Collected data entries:
━━━━━━

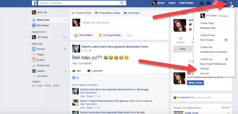The width and height of the screenshot is (238, 114).
Task: Click the search magnifier icon
Action: [x=122, y=3]
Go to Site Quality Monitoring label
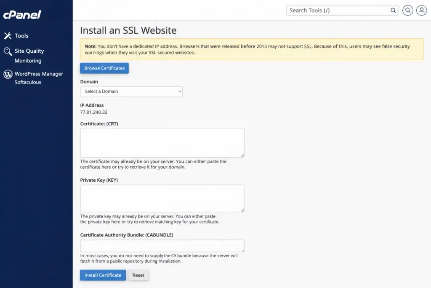 tap(29, 55)
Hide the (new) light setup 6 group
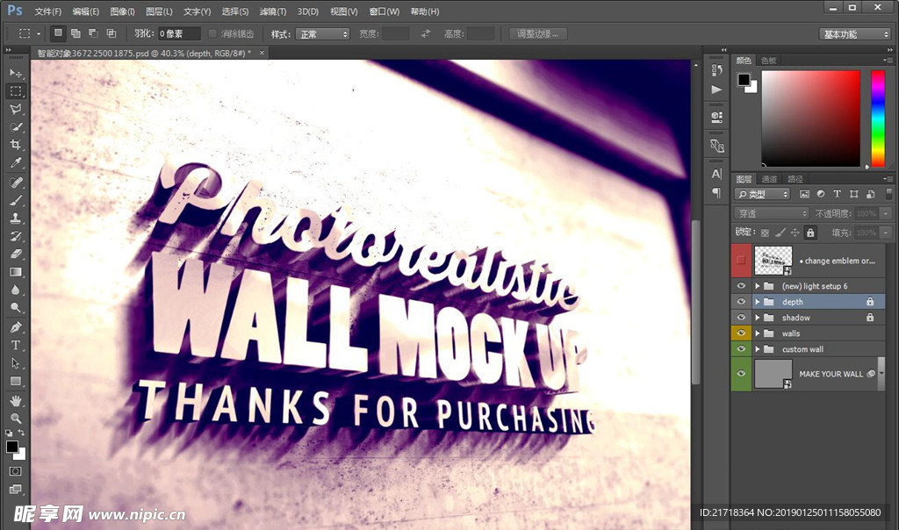Image resolution: width=899 pixels, height=530 pixels. 741,286
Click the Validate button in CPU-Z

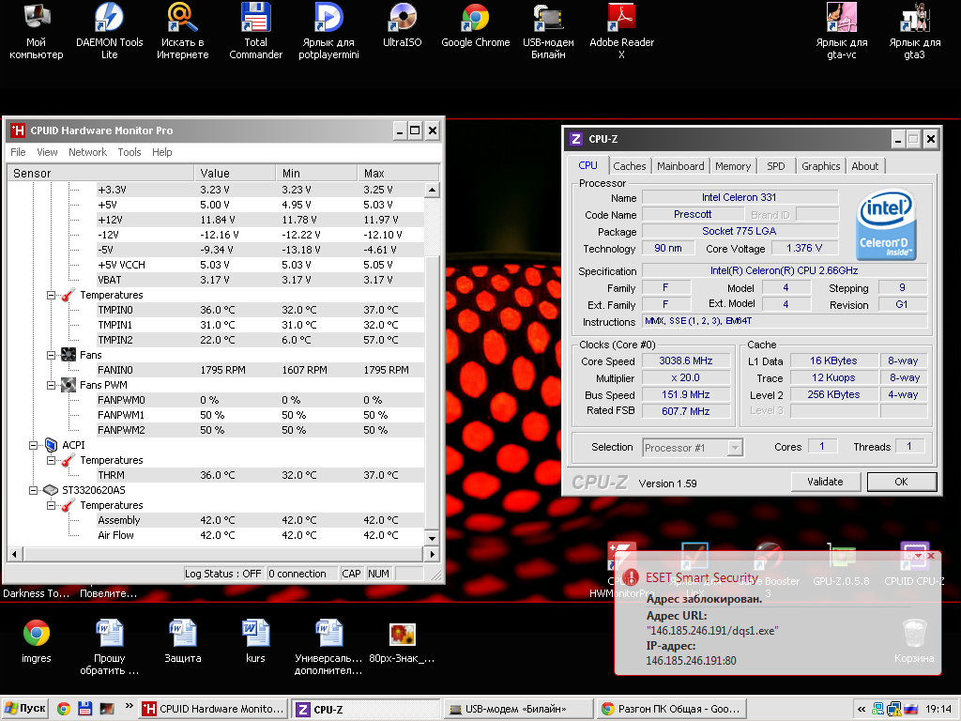(x=825, y=482)
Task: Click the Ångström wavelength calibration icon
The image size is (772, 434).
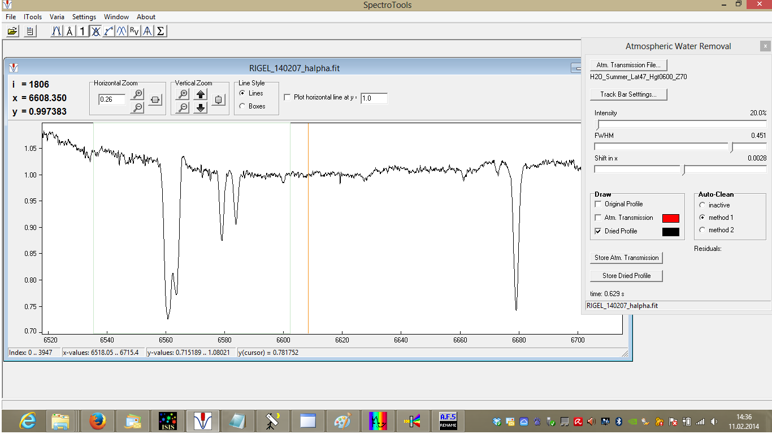Action: click(x=70, y=31)
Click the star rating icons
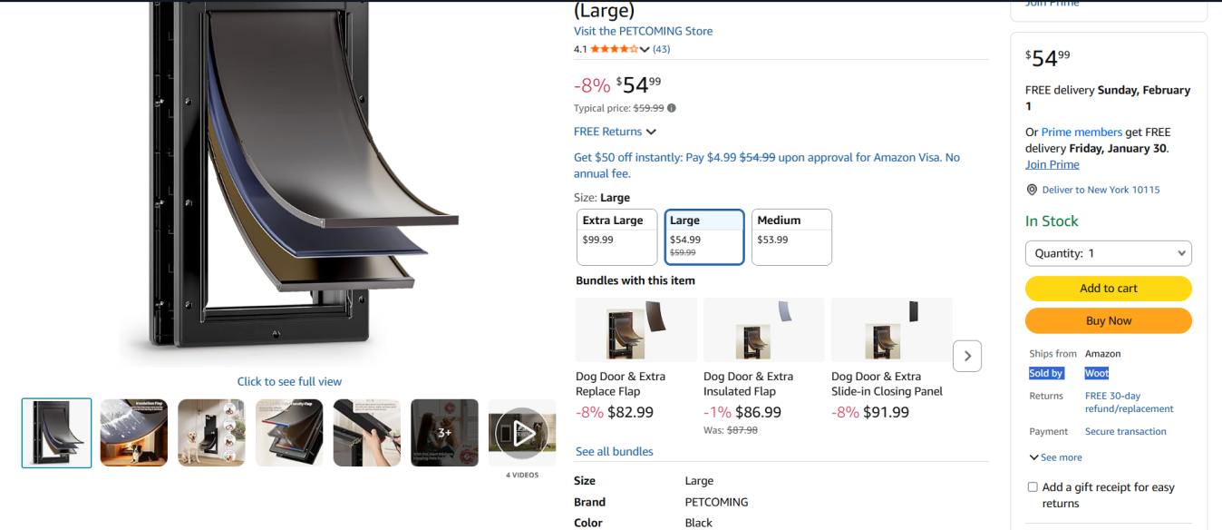This screenshot has height=530, width=1222. 615,49
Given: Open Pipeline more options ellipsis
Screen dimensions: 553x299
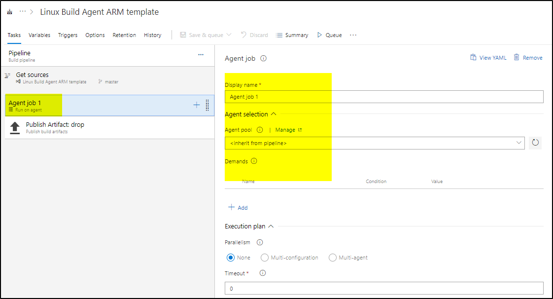Looking at the screenshot, I should [201, 55].
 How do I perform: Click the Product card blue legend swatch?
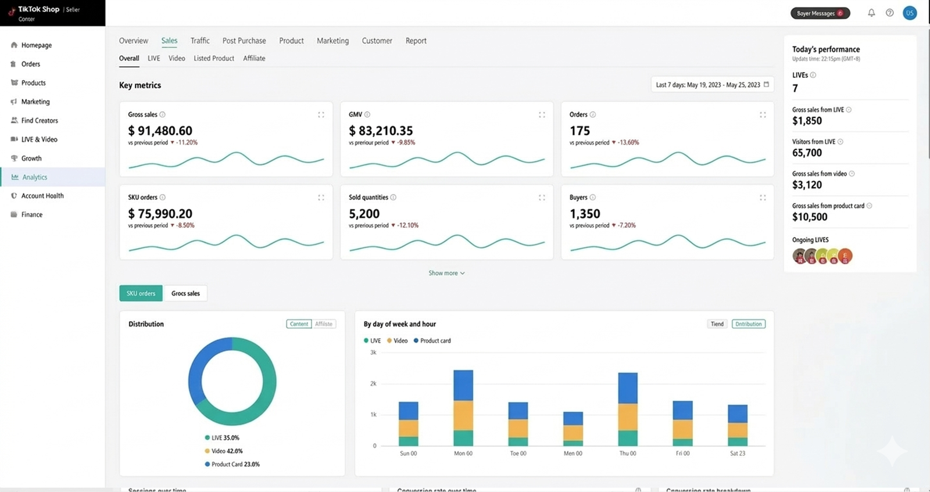pyautogui.click(x=416, y=341)
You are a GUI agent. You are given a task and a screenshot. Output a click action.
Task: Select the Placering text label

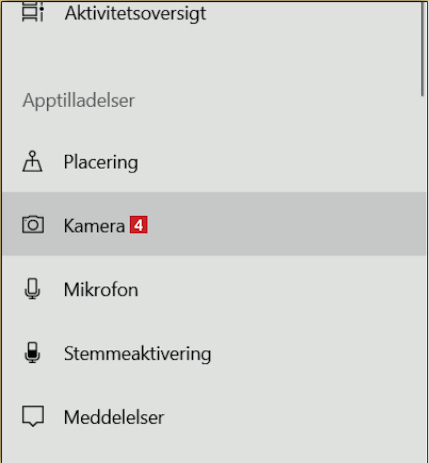click(x=101, y=162)
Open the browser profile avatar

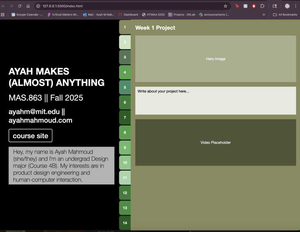287,6
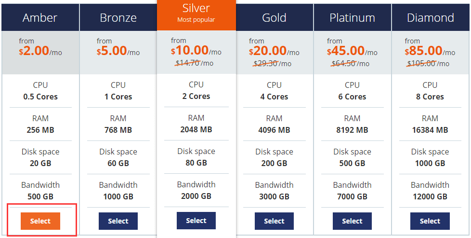
Task: Click the Silver Most popular header
Action: pos(196,12)
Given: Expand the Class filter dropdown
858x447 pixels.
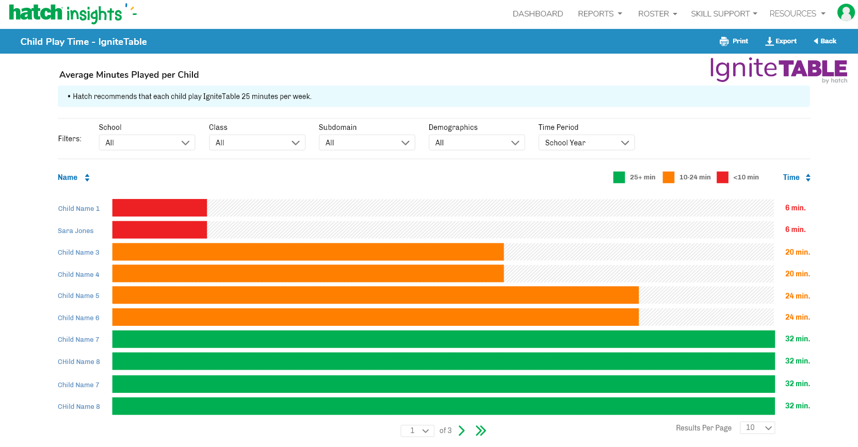Looking at the screenshot, I should 257,143.
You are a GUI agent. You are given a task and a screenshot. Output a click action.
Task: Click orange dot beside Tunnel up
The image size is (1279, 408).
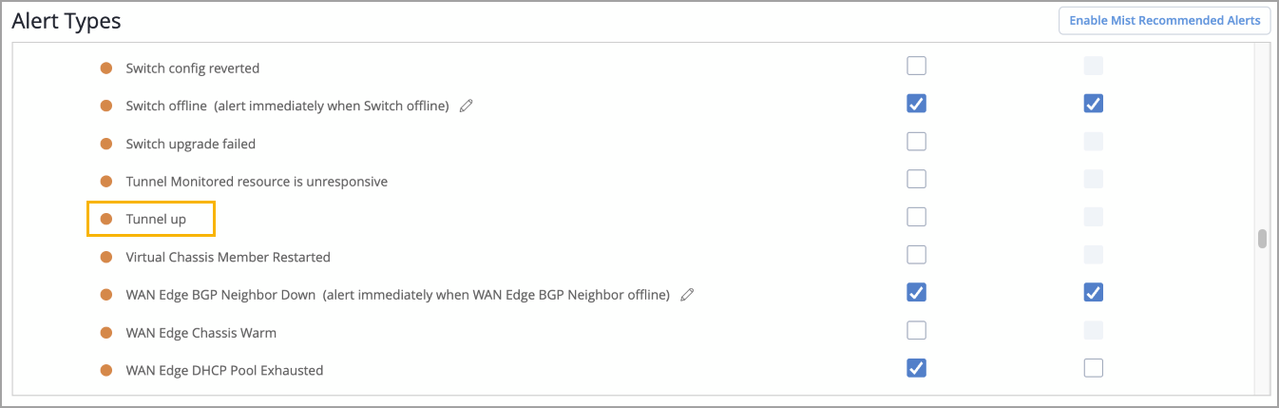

━━━━━━

WORK REQUIRED: Find the line with "Go to Site Quality Monitoring label" in the entries above. Set down exactly every line from it up to and including the line with "Task: Click the Ångström", images excluded.

RESPONSE TO THIS TASK:
Go to Site Quality Monitoring label
 tap(29, 55)
Hide the (new) light setup 6 group
Image resolution: width=899 pixels, height=530 pixels. 741,286
Click the Validate button in CPU-Z

(x=825, y=482)
Task: Click the Ångström wavelength calibration icon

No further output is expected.